◆ Work to be completed ◆
Restate the records that follow. Every word must match.

[[ Data listing open ]]

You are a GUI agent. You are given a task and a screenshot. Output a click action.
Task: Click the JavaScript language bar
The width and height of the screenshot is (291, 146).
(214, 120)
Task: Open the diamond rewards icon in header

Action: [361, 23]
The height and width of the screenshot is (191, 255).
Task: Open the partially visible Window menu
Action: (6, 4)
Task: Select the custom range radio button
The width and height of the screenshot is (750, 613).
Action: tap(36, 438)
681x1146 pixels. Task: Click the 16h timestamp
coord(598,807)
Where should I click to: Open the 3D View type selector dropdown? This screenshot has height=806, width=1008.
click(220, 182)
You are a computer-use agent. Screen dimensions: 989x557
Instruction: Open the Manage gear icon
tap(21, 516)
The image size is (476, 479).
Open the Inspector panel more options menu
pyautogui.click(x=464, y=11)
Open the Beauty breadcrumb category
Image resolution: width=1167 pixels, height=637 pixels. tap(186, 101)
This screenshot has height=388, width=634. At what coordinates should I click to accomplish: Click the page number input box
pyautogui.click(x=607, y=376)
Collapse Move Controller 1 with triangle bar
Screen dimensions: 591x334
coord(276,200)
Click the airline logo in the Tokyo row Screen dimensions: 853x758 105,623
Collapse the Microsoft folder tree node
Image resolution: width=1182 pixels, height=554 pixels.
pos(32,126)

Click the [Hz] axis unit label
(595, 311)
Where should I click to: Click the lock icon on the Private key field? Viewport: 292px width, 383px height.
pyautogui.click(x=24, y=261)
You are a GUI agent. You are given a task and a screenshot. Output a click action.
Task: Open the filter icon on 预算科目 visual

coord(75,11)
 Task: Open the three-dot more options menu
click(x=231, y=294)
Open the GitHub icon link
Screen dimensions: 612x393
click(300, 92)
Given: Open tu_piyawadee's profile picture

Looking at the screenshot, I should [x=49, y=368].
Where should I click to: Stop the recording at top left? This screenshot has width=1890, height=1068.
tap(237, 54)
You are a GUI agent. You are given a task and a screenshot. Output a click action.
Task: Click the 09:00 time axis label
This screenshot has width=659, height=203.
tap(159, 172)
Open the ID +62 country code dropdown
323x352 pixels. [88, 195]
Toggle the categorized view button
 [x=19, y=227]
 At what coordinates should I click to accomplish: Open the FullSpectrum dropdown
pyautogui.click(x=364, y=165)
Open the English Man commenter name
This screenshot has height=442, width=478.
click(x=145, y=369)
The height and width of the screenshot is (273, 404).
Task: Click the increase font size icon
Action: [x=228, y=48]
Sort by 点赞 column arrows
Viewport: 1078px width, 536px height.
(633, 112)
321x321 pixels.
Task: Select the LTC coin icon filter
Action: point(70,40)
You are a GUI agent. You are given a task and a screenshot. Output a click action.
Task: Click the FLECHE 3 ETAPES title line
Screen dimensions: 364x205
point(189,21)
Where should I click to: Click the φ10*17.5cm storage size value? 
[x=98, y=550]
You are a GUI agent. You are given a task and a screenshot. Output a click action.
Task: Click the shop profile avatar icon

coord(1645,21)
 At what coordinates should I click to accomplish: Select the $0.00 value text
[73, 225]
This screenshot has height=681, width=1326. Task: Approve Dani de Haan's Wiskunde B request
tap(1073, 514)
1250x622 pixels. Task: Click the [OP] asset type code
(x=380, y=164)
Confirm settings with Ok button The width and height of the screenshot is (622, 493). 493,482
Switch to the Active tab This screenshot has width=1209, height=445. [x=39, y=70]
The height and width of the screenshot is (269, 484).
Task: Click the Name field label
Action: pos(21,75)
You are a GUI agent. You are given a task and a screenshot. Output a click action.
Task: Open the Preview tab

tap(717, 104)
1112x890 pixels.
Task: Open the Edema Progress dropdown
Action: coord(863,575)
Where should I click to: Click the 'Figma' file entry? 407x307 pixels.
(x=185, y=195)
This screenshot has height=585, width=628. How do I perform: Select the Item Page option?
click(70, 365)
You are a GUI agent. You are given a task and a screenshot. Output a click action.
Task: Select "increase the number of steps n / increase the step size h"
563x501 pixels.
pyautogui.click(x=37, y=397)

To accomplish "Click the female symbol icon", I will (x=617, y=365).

[[ Data listing closed ]]

◆ Solution for this problem ◆
You are a GUI agent. You are given a task and a screenshot. Output a click action.
Task: Click the JavaScript language bar
The width and height of the screenshot is (291, 146).
(214, 120)
Task: Open the diamond rewards icon in header

Action: [361, 23]
The height and width of the screenshot is (191, 255).
Task: Open the partially visible Window menu
Action: (6, 4)
Task: Select the custom range radio button
The width and height of the screenshot is (750, 613).
Action: tap(36, 438)
681x1146 pixels. Task: Click the 16h timestamp
coord(598,807)
Where should I click to: Open the 3D View type selector dropdown? This screenshot has height=806, width=1008.
click(220, 182)
You are a computer-use agent. Screen dimensions: 989x557
Instruction: Open the Manage gear icon
tap(21, 516)
The image size is (476, 479).
Open the Inspector panel more options menu
pyautogui.click(x=464, y=11)
Open the Beauty breadcrumb category
Image resolution: width=1167 pixels, height=637 pixels. tap(186, 101)
This screenshot has height=388, width=634. At what coordinates should I click to accomplish: Click the page number input box
pyautogui.click(x=607, y=376)
Collapse Move Controller 1 with triangle bar
Screen dimensions: 591x334
coord(276,200)
Click the airline logo in the Tokyo row Screen dimensions: 853x758 105,623
Collapse the Microsoft folder tree node
Image resolution: width=1182 pixels, height=554 pixels.
pos(32,126)

Click the [Hz] axis unit label
(595, 311)
Where should I click to: Click the lock icon on the Private key field? Viewport: 292px width, 383px height.
pyautogui.click(x=24, y=261)
You are a GUI agent. You are given a task and a screenshot. Output a click action.
Task: Open the filter icon on 预算科目 visual

coord(75,11)
 Task: Open the three-dot more options menu
click(x=231, y=294)
Open the GitHub icon link
Screen dimensions: 612x393
click(300, 92)
Given: Open tu_piyawadee's profile picture

Looking at the screenshot, I should [x=49, y=368].
Where should I click to: Stop the recording at top left? This screenshot has width=1890, height=1068.
tap(237, 54)
You are a GUI agent. You are given a task and a screenshot. Output a click action.
Task: Click the 09:00 time axis label
This screenshot has width=659, height=203.
tap(159, 172)
Open the ID +62 country code dropdown
323x352 pixels. [88, 195]
Toggle the categorized view button
 [x=19, y=227]
 At what coordinates should I click to accomplish: Open the FullSpectrum dropdown
pyautogui.click(x=364, y=165)
Open the English Man commenter name
This screenshot has height=442, width=478.
click(x=145, y=369)
The height and width of the screenshot is (273, 404).
Task: Click the increase font size icon
Action: [x=228, y=48]
Sort by 点赞 column arrows
Viewport: 1078px width, 536px height.
(633, 112)
321x321 pixels.
Task: Select the LTC coin icon filter
Action: point(70,40)
You are a GUI agent. You are given a task and a screenshot. Output a click action.
Task: Click the FLECHE 3 ETAPES title line
Screen dimensions: 364x205
point(189,21)
Where should I click to: Click the φ10*17.5cm storage size value? 
[x=98, y=550]
You are a GUI agent. You are given a task and a screenshot. Output a click action.
Task: Click the shop profile avatar icon

coord(1645,21)
 At what coordinates should I click to accomplish: Select the $0.00 value text
[73, 225]
This screenshot has height=681, width=1326. Task: Approve Dani de Haan's Wiskunde B request
tap(1073, 514)
1250x622 pixels. Task: Click the [OP] asset type code
(x=380, y=164)
Confirm settings with Ok button The width and height of the screenshot is (622, 493). 493,482
Switch to the Active tab This screenshot has width=1209, height=445. [x=39, y=70]
The height and width of the screenshot is (269, 484).
Task: Click the Name field label
Action: pos(21,75)
You are a GUI agent. You are given a task and a screenshot. Output a click action.
Task: Open the Preview tab

tap(717, 104)
1112x890 pixels.
Task: Open the Edema Progress dropdown
Action: coord(863,575)
Where should I click to: Click the 'Figma' file entry? 407x307 pixels.
(x=185, y=195)
This screenshot has height=585, width=628. How do I perform: Select the Item Page option?
click(70, 365)
You are a GUI agent. You are given a task and a screenshot. Output a click action.
Task: Select "increase the number of steps n / increase the step size h"
563x501 pixels.
pyautogui.click(x=37, y=397)

To accomplish "Click the female symbol icon", I will (x=617, y=365).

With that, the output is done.